Neurosis
Rationalizing Masochism, Sadism, And Emotional Detachment
We have to understand masochism, sadism, and emotional detachment not as isolated, compartmentalized behaviors that arise in certain situations but as global underlying life orientations that exist all the time, regardless of whether the behaviors resulting from them are easily observable and identifiable or not.
They’re not like light switches that can be turned on and then turned off again, rather these neuroses are ways of being, ways of thinking about and relating to the world and people that are deeply embedded within the structure of the psyche. This is not to say that they represent the natural way of being for a particular individual. Masochism, sadism, and emotional detachment are predictable responses to an unnatural life situation, to feelings of helplessness in a world perceived as hostile.
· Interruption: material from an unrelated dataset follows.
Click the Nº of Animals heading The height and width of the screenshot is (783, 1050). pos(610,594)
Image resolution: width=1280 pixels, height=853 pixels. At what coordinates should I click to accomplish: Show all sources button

Under conditions more conducive to healthy growth the people who fall into any of these groupings – masochism, sadism, or emotional detachment – would probably have developed normally into healthy adults, into what Fromm termed the productive orientation.
So it’s the feeling of helplessness in a world perceived as hostile that spurs any of the major three neurotic life orientations, but each is chosen in order to solve the same problem of helplessness in a hostile world differently. And in adulthood, each tends to latch onto a different plausible life philosophy to try to legitimize that neurosis, to try to make healthy that which is unhealthy.
For masochism the philosophical rationalization usually centers around ideas of love, sacrifice, and community. For sadism the philosophical rationalization usually centers around ideas of the survival of the fittest, the will to power, and a dog eat dog world. For emotional detachment the philosophical rationalization usually centers around ideas of rationality, independence, freedom, and more recently, with the influx of Eastern thought into Western society, of the Buddhist concept of non-attachment.
Something as big as a global underlying way of being requires a big rationalization, and this is why those whose personalities are defined by masochism, sadism, or emotional attachment require a global life philosophy to explain away and make valid their way of being. By identifying with a well-established and generally accepted life philosophy they seek to justify their own unhealthy thoughts, feelings, and behaviors, to themselves and to others. But they subvert these life philosophies for their own purposes, misinterpreting the ideas, for example defining love, power, and non-attachment incorrectly to fit their own neurotic versions of reality.
Therefore challenging these global neurotic life solutions starts with challenging the embedded beliefs around what love is, what power is, what freedom is, what attachment and non-attachment are, what sacrifice means, the difference between logic and reason, etc. or else these people get away with justifying unhealthy ways of being by covering them up with healthy versions of the words that describe them.